Le curé de Lignol n’a pas su ou n’a pas voulu nous laisser un tableau de ce spectacle féérique, mais il n’a pas cru devoir omettre la mention de ces quelques minutes inoubliables où, accompagné d’un vieux briscard retraité, du maire et du conseil de la commune, il avait pu saluer humblement ce brillant monarque qui, pour la presqu’unanimité des Français, incarnait la France.
Les mêmes émotions devaient se renouveler 3 ans plus tard pour le curé de Lignol et pour ses ouailles dévouées, quand passa à son tour celle qui devait devenir depuis la belle-fille charmante et très justement aimée de Louis XV. Aussi, l’abbé Blanchard ne manqua pas de consigner cet événement : « Ce jourd’hui 3 février 1747, sur les 3 heures après midi, j’ai eu l’honneur de saluer, revêtu de surplis, Marie Josèphe, fille de Frédéric Auguste Roi de Pologne et de Marie Josèphe d’Autriche. Cette princesse passait ici pour aller épouser Louis Dauphin de France, aujourd’hui régnant, et de Marie princesse de Pologne. Signé Blanchard ».

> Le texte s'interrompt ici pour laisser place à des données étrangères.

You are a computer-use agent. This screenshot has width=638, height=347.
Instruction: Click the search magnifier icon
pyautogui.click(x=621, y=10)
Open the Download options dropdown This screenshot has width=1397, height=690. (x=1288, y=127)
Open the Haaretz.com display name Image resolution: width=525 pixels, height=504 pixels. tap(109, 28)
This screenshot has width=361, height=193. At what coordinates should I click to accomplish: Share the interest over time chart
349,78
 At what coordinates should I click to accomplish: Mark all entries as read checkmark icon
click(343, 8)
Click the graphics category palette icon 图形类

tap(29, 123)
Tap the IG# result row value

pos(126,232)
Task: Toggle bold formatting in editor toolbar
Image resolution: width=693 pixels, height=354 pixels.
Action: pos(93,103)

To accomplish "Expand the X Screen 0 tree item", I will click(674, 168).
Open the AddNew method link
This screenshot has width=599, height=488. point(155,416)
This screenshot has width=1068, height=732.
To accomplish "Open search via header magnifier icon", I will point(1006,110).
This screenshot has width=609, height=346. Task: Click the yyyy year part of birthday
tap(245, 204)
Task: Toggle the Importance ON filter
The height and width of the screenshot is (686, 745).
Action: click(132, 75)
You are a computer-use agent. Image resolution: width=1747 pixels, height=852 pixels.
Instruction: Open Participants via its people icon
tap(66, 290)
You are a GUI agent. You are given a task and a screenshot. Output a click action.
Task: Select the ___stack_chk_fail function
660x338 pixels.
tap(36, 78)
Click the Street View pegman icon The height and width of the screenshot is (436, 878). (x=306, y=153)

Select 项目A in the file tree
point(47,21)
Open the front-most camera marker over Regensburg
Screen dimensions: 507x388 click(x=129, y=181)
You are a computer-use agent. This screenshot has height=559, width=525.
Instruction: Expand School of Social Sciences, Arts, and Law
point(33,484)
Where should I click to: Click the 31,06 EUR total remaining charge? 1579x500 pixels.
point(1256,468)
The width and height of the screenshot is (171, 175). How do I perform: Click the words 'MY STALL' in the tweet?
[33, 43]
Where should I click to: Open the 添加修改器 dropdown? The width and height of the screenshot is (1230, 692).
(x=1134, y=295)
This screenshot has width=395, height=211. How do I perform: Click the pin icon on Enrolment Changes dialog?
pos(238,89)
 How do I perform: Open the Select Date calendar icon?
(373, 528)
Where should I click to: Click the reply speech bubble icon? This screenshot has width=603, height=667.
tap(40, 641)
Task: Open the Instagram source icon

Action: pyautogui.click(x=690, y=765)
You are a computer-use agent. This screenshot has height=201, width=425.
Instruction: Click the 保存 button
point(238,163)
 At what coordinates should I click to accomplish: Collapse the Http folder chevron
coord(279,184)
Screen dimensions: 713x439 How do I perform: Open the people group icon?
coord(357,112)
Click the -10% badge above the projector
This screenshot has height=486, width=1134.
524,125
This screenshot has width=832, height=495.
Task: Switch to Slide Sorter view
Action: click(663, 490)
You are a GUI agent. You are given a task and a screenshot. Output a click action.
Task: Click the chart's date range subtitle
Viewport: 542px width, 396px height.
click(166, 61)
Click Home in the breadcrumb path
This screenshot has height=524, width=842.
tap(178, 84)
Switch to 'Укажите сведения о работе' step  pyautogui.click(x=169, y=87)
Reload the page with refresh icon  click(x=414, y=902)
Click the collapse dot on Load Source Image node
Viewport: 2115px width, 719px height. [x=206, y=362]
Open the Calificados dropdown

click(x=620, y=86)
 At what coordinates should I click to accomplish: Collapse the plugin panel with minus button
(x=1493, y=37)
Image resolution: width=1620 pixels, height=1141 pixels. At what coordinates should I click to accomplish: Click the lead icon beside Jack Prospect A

A peine veuf de moins d’un an de Marie-Thérèse-Antoinette, fille de Philippe V d’Espagne, la raison d’état obligeait le dauphin de France, et pour l’heure et pour longtemps encore inconsolable, de se remarier. La nouvelle dauphine choisie, Marie-Josèphe, était fille en effet d’Auguste III, Electeur de Saxe lequel avait délogé du trône de Pologne Stanislas Leczinski, père de la reine Marie, épouse de Louis XV. Pour cette raison, on devait éviter de faire passer le cortège qui l’amenait de Dresde en France, par la Lorraine, où le roi détrôné avait trouvé un asile honorable, mais précaire. L’entrevue entre ce dernier et la fille de son successeur aurait pu manquer de cordialité. Et la future dauphine suivit à peu près le même chemin que, 3 ans plus tôt Louis XV, par Belfort, Vesoul, Langres, Chaumont et Troyes. Dans cette dernière ville, les élèves de l’Oratoire interprétèrent devant elle une pastorale due à l’ingéniosité d’un P. Grozeillier, laquelle eu le don d’indisposer la princesse. L’auteur avait eu la fâcheuse idée d’imaginer une allégorie où celle-ci rêvait que, pêchant dans la mer, elle en retirait un dauphin. Marie-Josèphe trouva malséant cette fable équivoque qui jouait sur le titre de son époux du lendemain et elle se retira dans ses appartements de l’évêché où elle bouda les corps constitués qui venaient, tout pétillants de joie, la saluer et la complimenter. M. le curé de Lignol, dans son simple surplis et avec sa modeste profession de respect, le salut militaire de l’ancien margis et la gauche révérence de Monsieur le maire de Lignol avaient dû être plus aimablement reçus par celle qui devait être la mère des trois derniers Bourbons, Louis XVI, Louis XVIII et Charles X.